Projeto ‘Times Square Paulistana’ é suspensa pela Justiça de SP
Projeto ‘Times Square Paulistana’ é suspensa pela Justiça de SP

A Justiça de São Paulo suspendeu provisoriamente o projeto da Times Square Paulistana [1] nesta quarta-feira (27). A decisão em caráter liminar trava a instalação de grandes painéis de LED nos prédios localizados no cruzamento das avenidas Ipiranga e São João, no Centro da capital.
O despacho da 4ª Vara da Fazenda Pública [2] paralisa imediatamente o avanço das obras e a formalização do acordo entre a Prefeitura de São Paulo e a iniciativa privada. O projeto previa um investimento de R$ 42 milhões para a criação do Boulevard São João.
O impacto da Times Square Paulistana na paisagem urbana
A juíza Celina Kiyomi Toyoshima concedeu a medida após a instauração de uma ação popular contra o município. A magistrada fundamentou o veto à Times Square Paulistana destacando a magnitude da intervenção e o potencial dano a toda a população da área central.
O texto judicial proíbe qualquer montagem ou intervenção nos edifícios Cine Paris República, Herculano de Almeida, Galeria Sampa e New York, junto com as projeções mapeadas no Edifício Independência II. A quebra da ordem acarreta multa diária aos envolvidos.
Transparência e a Lei Cidade Limpa
A Justiça determinou a entrega dos pareceres técnicos da Secretaria Municipal de Urbanismo e Licenciamento (SMUL) e as deliberações do Conpresp, órgão de proteção ao patrimônio histórico municipal. Os autores da ação temem que a Times Square Paulistana viole as diretrizes da Lei Cidade Limpa.
“A liminar reconhece que não se pode admitir a flexibilização casuística de uma política urbana consolidada, construída para proteção da paisagem urbana e do interesse coletivo, em benefício de interesses econômicos privados”, afirmou o advogado Igor Tamasauskas.
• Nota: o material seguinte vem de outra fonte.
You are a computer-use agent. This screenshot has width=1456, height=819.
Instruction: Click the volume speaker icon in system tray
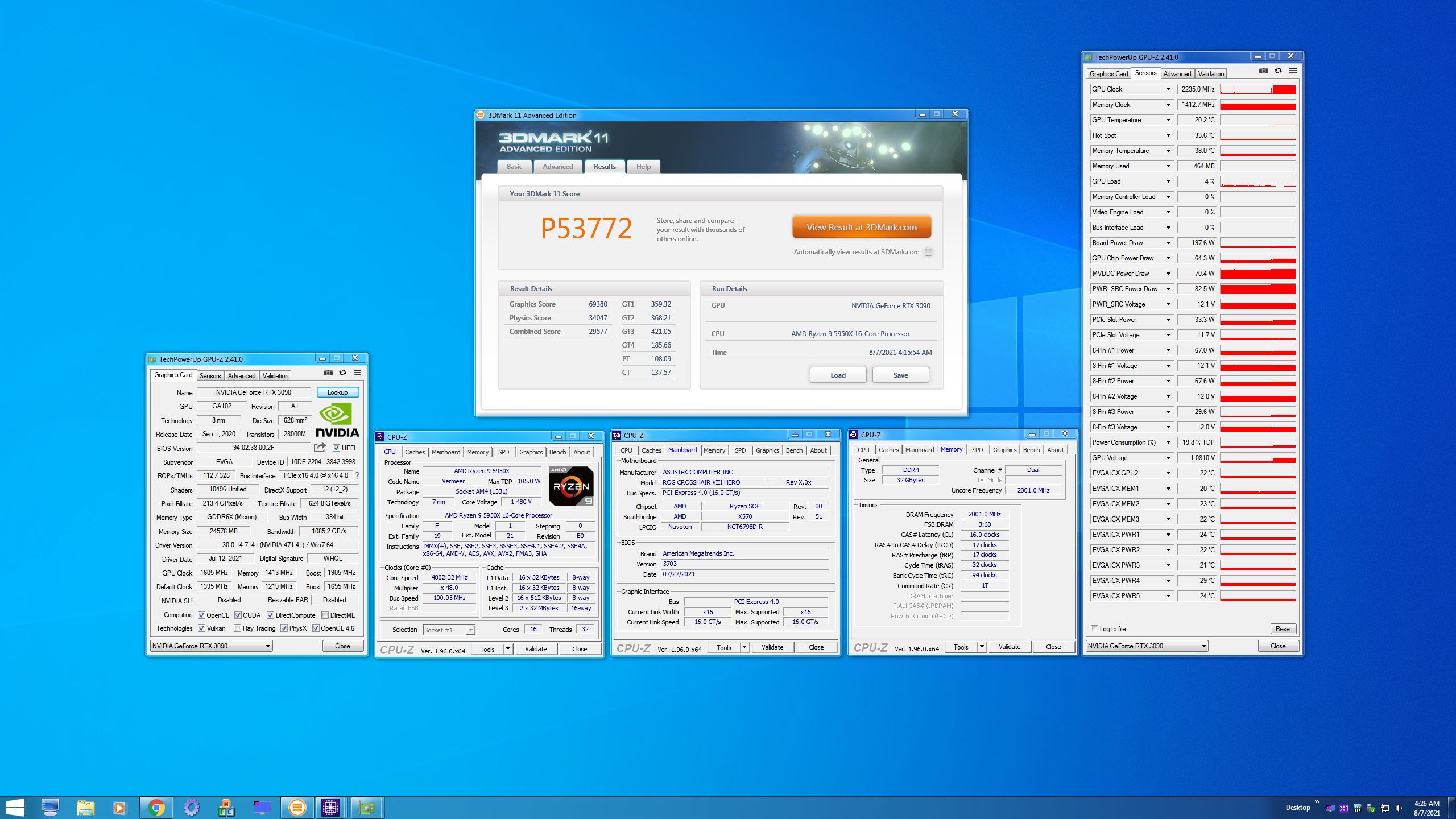click(x=1399, y=808)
“A medida evidencia que projetos com potencial de alterar significativamente a dinâmica urbana e a qualidade de vida da população não podem ser conduzidos à margem do devido debate público”, declarou a advogada Maitê Bertaiolli. A defesa coletiva reforça que intervenções de alto impacto como a Times Square Paulistana exigem rigoroso controle social e respeito ao ordenamento municipal.